The offside rule comes into play when a definition, declaration,
expression, or statement (which I'll call a construct) has to
be split across multiple lines of code.
Roughly speaking, it says that when you split a construct,
later lines have to be indented with respect to the beginning of the
construct.
They may never be "outdented" to the left.
The rule is based on the start of the construct, not the
start of the line.
Here's the rule given more precisely:
Code respects the offside rule if and only if whenever the first token
of a construct appears in column i, every other token appears in a
column greater than i.
Using Lisp syntax, the rule is very easy to interpret: any token
enclosed in parentheses must appear to the right of the opening
parenthesis.
Here's an example of code that violates the offside rule:
(define gcd (m n)
(begin (while (!= (set r (mod m n)) 0)
(begin
(set m n)
(set n r)))
n))
The problem is with the second
begin: it is part of the body
of the
while loop, so it should appear to the right of the
while.
Here is the same function formatted in a way that respects the offside
rule:
(define gcd (m n)
(begin
(while (!= (set r (mod m n)) 0)
(begin
(set m n)
(set n r)))
n))
And here is the some function formatted more compactly.
I can't say I like the layout, but it does
respect the offside rule:
(define gcd (m n) (begin
(while (!= (set r (mod m n)) 0)
(begin (set m n) (set n r)))
n))
Here is a C declaration that violates the offside rule:
static Valuelist evallist(Explist el, Valenv globals, Funenv functions, Valenv
formals);
The problem is in the declaration of the last parameter:
formals appears to the left of the first token,
Valenv.
This code was created by a computer program that squeezes wide code
into 80 columns but may violate the offside rule.

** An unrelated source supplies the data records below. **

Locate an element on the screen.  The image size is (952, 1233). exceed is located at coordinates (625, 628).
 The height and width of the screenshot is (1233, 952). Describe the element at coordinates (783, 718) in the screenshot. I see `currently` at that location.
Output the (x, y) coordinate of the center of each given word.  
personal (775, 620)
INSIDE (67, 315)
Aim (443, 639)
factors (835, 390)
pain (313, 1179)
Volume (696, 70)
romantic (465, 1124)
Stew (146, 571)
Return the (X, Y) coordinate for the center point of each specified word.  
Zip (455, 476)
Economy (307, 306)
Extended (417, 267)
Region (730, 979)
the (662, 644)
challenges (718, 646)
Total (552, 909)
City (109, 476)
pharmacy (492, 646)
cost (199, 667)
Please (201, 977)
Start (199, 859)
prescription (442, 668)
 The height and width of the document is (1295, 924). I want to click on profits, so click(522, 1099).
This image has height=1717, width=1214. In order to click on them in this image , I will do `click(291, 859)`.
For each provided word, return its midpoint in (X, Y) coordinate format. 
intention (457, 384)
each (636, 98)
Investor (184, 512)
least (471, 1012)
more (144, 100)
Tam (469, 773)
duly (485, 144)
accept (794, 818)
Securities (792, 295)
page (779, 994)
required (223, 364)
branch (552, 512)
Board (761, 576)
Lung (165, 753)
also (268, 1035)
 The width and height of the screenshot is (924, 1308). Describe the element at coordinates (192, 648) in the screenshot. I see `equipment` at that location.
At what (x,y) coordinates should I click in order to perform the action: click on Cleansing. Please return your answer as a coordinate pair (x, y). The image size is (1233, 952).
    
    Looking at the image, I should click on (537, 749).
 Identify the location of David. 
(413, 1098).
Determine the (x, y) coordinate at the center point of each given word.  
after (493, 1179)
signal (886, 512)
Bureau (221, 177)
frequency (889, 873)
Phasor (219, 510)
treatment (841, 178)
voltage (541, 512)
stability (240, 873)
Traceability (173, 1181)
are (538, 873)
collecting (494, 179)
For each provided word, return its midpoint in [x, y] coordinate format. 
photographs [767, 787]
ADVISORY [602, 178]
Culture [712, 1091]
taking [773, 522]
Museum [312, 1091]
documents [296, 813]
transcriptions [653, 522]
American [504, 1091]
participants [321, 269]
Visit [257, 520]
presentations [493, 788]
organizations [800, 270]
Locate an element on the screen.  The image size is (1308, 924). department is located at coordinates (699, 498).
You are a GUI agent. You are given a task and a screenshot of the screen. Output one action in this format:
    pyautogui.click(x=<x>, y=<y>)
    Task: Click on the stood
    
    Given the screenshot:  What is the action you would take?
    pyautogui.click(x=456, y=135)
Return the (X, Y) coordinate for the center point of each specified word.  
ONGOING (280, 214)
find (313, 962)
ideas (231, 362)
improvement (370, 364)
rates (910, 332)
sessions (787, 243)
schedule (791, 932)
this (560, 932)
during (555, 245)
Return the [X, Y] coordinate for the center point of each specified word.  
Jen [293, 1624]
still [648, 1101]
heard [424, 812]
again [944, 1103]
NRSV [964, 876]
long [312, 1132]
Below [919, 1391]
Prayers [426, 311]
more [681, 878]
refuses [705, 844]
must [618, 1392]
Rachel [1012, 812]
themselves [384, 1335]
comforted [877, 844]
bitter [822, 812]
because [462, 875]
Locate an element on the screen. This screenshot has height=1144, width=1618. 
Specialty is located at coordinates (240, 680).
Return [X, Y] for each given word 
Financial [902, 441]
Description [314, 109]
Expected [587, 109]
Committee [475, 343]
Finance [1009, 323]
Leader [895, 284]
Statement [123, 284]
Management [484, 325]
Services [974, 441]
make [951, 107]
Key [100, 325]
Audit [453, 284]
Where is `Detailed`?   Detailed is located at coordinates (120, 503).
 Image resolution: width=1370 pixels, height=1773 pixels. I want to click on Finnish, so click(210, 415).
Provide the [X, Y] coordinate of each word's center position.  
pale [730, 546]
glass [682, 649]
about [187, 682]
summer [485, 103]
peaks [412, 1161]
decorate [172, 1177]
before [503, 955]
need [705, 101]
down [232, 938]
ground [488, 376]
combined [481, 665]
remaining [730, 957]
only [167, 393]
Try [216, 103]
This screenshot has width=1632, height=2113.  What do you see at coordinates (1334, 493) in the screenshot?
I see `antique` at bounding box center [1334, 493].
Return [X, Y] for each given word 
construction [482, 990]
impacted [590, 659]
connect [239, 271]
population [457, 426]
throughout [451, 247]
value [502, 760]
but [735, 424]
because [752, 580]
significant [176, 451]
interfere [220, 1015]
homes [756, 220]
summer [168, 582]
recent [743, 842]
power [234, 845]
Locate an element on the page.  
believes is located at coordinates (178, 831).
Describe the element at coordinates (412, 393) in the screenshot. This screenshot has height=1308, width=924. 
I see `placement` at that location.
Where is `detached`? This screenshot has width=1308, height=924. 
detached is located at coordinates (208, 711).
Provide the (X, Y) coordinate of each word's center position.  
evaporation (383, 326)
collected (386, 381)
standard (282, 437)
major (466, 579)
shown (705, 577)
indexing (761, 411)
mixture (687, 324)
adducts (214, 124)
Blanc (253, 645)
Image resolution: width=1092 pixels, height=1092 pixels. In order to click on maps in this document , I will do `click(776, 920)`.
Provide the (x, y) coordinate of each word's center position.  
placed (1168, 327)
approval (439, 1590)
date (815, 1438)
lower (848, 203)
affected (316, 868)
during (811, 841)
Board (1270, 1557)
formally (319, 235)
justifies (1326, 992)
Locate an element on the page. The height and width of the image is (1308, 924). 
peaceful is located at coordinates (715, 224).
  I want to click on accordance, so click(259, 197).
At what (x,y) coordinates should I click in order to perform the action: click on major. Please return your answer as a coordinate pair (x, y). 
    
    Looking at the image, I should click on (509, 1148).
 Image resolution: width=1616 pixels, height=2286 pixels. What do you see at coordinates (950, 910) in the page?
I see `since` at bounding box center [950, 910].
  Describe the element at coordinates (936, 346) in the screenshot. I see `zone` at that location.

A more clever program, or a human being, might format the code like
this:
static Valuelist evallist(Explist el, Valenv globals, Funenv functions,
Valenv formals);
which respects the offside rule.
A
contract is a form of documentation for
functions.
A function's contract
relates the values of variables and other machine state at exactly
two points in time:
- The point at which the function is called
- The point at which the function returns
Functions that do not refer to global variables or to mutable state on
the heap have exceptionally simple contracts.
(This simplicity is one reason people like them.)
As an example, a function to compute the greatest common denominator of
two natural-number arguments
m and
n might
say simply:
Returns the largest integer that evenly divides both m and n.
Such a contract is so simple that
putting this contract in a
comment would be considered bad style, because the contract
should be evident from the function's name.
Another example of a contract would be for a
sort function:
Takes a list of integers ns and returns a new list containing
the same elements as the argument list, but in nondecreasing order.
Here, some documentation of the contract is necessary, because the
name of the
sort function alone does not tell you what the
sort order is.
Here is an example of documentation that is not a contract:
The function walks through the tree and at each step checks to see
if the node contains a prime number.
If not, it checks the left subtree and the right subtree for prime
numbers.
There are some signs that something is very wrong:
- The documentation says nothing about what the function returns.
- The documentation contains a narrative description of an algorithm,
i.e., a computation that evolves over multiple points in time.
- The algorithm being described is almost impossible to write a
contract for. Probably the author intended to implement a different
algorithm.
Here is a good contract for a related algorithm:
Takes as argument a binary-search tree full of integers, and returns
the smallest prime number in that tree,
or if the tree contains no prime number, returns -1.